Die Theorie der strukturellen Dissoziation bildet den konzeptuellen Rahmen unserer Arbeit und unterstützt eine offene, validierende Haltung gegenüber dissoziativen Symptomen in ihrer individuellen Ausprägung. Im Einzelsetting vermeiden wir es, ein bestimmtes Modell aktiv vorzugeben. Stattdessen begleiten wir die Patient:innen dabei, eine eigene Sprache für ihr inneres Erleben zu entwickeln. Kognitive, affektive und somatische Prozesse werden gemeinsam exploriert, wobei die gegenwärtige therapeutische Beziehung als Resonanzraum genutzt wird. Die wertfreie Akzeptanz des Erlebten im Hier und Jetzt bildet den Ausgangspunkt für Veränderung.
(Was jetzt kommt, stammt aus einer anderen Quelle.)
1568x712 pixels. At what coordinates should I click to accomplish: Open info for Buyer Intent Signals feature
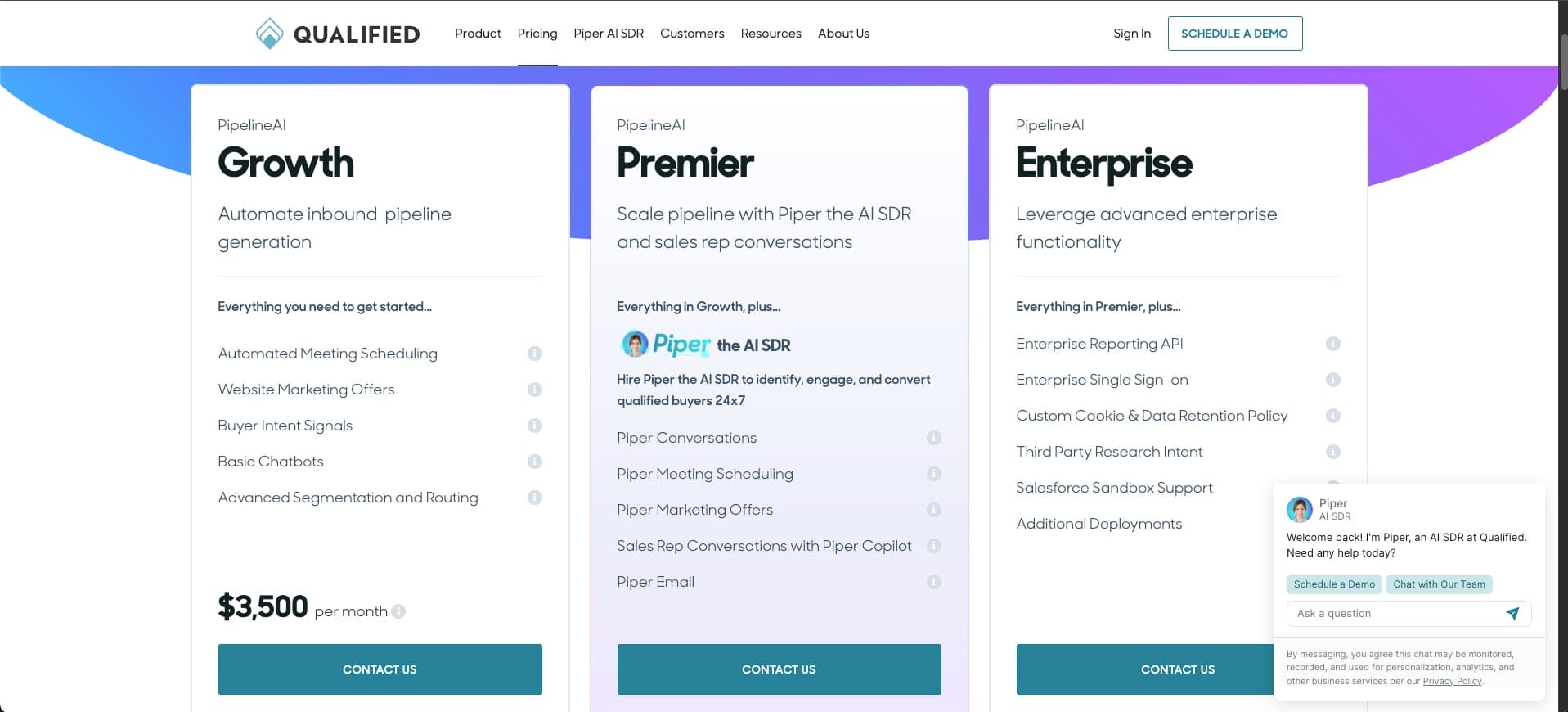pos(534,426)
Ein breites Angebot kreativtherapeutischer Verfahren sowie eine enge interdisziplinäre Abstimmung aller therapeutischen Maßnahmen ermöglichen Veränderungsprozesse, die über rein kognitive Einsichten hinausgehen. Nonverbale, verkörperte Therapieelemente fördern erfahrungsbasierte Integration.
Innerhalb der ambulanten Nachsorge, die sich über einen Zeitraum von drei Monaten erstreckt, zeigen erste Auswertungen von Selbsteinschätzungsbögen eine Reduktion typischer Symptome wie Flashbacks, Intrusionen, Vermeidung und Hyperarousal. Eine vertiefte wissenschaftliche Auswertung erfolgt, sobald eine ausreichende Datenlage vorliegt; eine weiterführende Publikation ist geplant.
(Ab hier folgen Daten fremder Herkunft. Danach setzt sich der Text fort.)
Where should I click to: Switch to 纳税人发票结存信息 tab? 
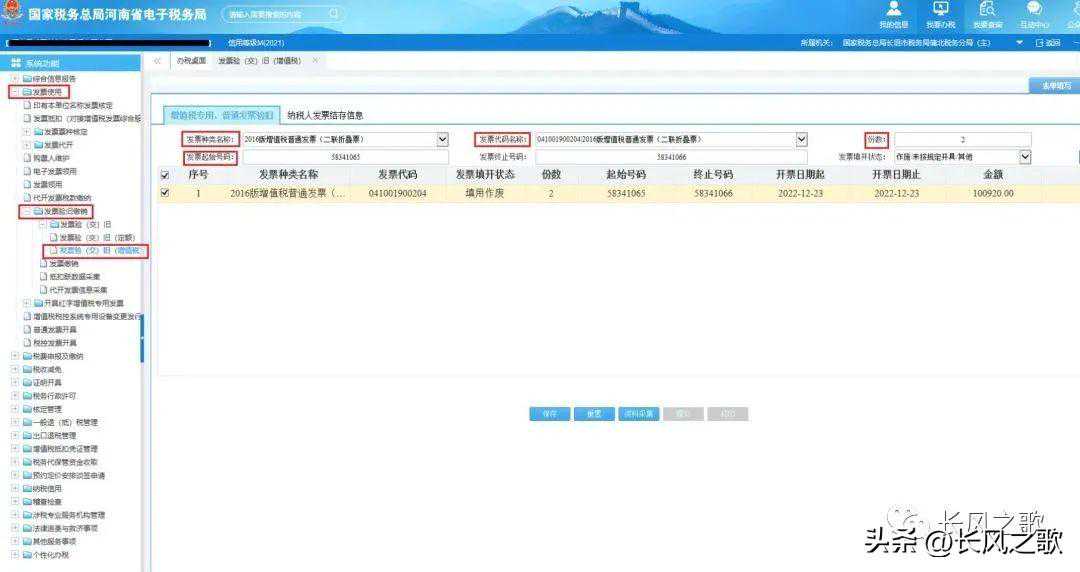[x=325, y=115]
Da im begrenzten Zeitraum von sechs bis acht Wochen meist nur fragmentarische konfrontative Trauma-Arbeit möglich ist, liegt ein zentraler Fokus auf der Stärkung der Motivation zur Fortführung einer ambulanten, störungsspezifischen Psychotherapie. Die praktische Unterstützung durch sozialarbeiterische Begleitung bei der Organisation dieser Anschlussbehandlung ist fester Bestandteil unseres Konzepts. Die Einsicht, dass Traumatherapie in diesem Setting keine „schnelle Lösung“ bieten kann, stellt für viele Patient:innen eine notwendige Enttäuschung dar – und gleichzeitig die Grundlage für realistische therapeutische Erwartungen.
Zusammenfassend verstehen wir die tagesklinische Traumatherapie als ein integratives Angebot für komplex traumatisierte Menschen, das intensiv auf Bindungsaspekte fokussiert und – orientiert an individueller Bereitschaft und Fähigkeit – auch therapeutische Zugänge zur strukturell dissoziativen Symptomatik eröffnet.
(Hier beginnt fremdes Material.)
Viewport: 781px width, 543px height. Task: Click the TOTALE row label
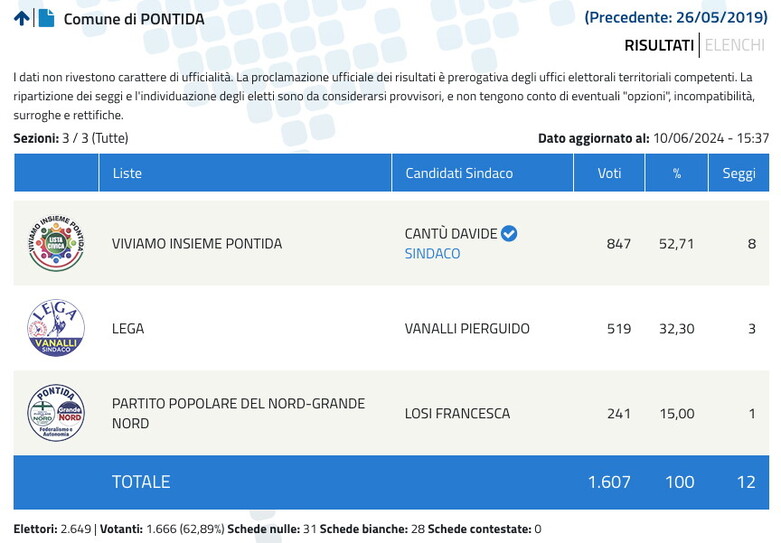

Aus dem dargestellten Behandlungskonzept ergeben sich relevante Forschungsfragen für die Weiterentwicklung tagesklinischer Traumatherapie: Im Hinblick auf Beziehung und Bindung stellt sich die Frage, welche Auswirkungen eine konsequent partizipative, beziehungsorientierte therapeutische Haltung im tagesklinischen Setting auf das Bindungserleben und die Beziehungsfähigkeit von Patient:innen mit komplexer Traumatisierung hat.
Bezogen auf das tagesklinische Setting gilt es zu untersuchen, inwieweit diese Behandlungsform bei Patient:innen mit komplexer PTBS und dissoziativen Störungen zu einer Reduktion spezifischer Symptome, einer verbesserten Selbstwahrnehmung sowie einer gesteigerten Motivation zur Weiterführung ambulanter Psychotherapie beiträgt.
Interessenkonflikt
B. Hinteregger, D. Brunner, K. Dsubanko-Obermayr und A. Spielberger geben an, dass kein Interessenkonflikt besteht.